Existence et compétence pour connaître de l'action en désaveu d'avocat
L'action en désaveu d'avocat est ouverte devant toute juridiction administrative, même sans texte, et doit être portée devant la juridiction qui a instruit la procédure au cours de laquelle l'acte contesté a été accompli.
« L'action en désaveu d'avocat est possible, même sans texte, devant toute juridiction ; qu'elle doit être présentée devant la juridiction qui a instruit la procédure désavouée. »
Fiche de décision
Conseil d'Etat, 1e et 4e ss-sect. réunies, 06/10/1999, n° 205676
Faits. M. Tella Tatekeua saisit le tribunal administratif de Melun d'une demande d'annulation d'un arrêté de reconduite à la frontière. Le 4 février 1999, son avocat informe le tribunal que son client se désiste de sa demande. Par ordonnance du 18 février 1999, le président du tribunal administratif donne acte du désistement. M. Tella Tatekeua saisit alors le Conseil d'État en soutenant qu'il n'a jamais donné mandat à son avocat de se désister.
Enjeu juridique. L'action en désaveu d'avocat est-elle recevable devant le juge administratif même sans texte, et devant quelle juridiction doit-elle être exercée lorsqu'un requérant conteste un acte de procédure accompli en son nom par son avocat sans mandat ?
Solution. Le Conseil d'État juge que l'action en désaveu d'avocat est possible devant toute juridiction administrative, même en l'absence de disposition textuelle expresse. Il précise que cette action doit être présentée devant la juridiction qui a instruit la procédure au cours de laquelle l'acte contesté a été accompli. En conséquence, le Conseil d'État se déclare incompétent et transmet la requête au tribunal administratif de Melun, seul compétent pour statuer sur le désaveu.
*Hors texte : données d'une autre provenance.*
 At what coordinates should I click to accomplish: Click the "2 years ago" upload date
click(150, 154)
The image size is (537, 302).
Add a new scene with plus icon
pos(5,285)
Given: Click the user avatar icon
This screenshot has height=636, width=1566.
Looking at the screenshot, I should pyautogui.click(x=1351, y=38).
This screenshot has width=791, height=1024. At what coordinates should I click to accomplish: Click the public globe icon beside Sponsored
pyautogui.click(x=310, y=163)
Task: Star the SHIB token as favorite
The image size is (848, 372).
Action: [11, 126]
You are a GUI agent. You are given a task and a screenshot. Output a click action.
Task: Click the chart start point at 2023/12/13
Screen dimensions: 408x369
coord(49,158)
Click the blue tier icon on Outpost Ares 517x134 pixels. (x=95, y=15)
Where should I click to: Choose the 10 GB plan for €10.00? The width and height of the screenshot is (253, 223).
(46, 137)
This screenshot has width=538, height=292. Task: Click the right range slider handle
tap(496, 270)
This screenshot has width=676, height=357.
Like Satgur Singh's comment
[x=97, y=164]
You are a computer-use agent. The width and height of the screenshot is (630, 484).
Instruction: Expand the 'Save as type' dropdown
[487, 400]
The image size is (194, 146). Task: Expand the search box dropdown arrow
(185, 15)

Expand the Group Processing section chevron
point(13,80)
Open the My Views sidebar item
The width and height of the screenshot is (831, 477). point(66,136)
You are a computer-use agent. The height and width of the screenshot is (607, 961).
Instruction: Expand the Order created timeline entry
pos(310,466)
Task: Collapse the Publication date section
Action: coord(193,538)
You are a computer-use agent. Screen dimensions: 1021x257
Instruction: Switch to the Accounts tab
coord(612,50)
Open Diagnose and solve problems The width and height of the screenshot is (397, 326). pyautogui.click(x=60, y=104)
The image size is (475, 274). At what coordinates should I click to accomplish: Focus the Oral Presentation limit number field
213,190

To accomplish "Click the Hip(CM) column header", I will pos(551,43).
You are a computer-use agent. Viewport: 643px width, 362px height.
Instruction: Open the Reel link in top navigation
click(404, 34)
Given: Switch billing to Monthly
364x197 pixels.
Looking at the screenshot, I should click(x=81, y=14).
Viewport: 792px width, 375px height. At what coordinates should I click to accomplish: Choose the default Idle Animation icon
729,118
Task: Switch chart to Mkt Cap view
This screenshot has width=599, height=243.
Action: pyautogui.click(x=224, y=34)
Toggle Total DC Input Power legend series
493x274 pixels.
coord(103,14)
Perspective. La décision consacre un principe général de procédure contentieuse administrative en reconnaissant l'action en désaveu d'avocat comme un incident de procédure ouvert même sans texte. La compétence est attribuée à la juridiction qui a connu de la procédure initiale, assurant la cohérence du traitement contentieux. Cette solution a été précisée ensuite par CE, 1992, OPAC de Seine-Maritime (recevabilité devant toute juridiction administrative ; nullité du désistement sans mandat même accepté) et par CE, 2004, Frugier (limitation aux actes positifs).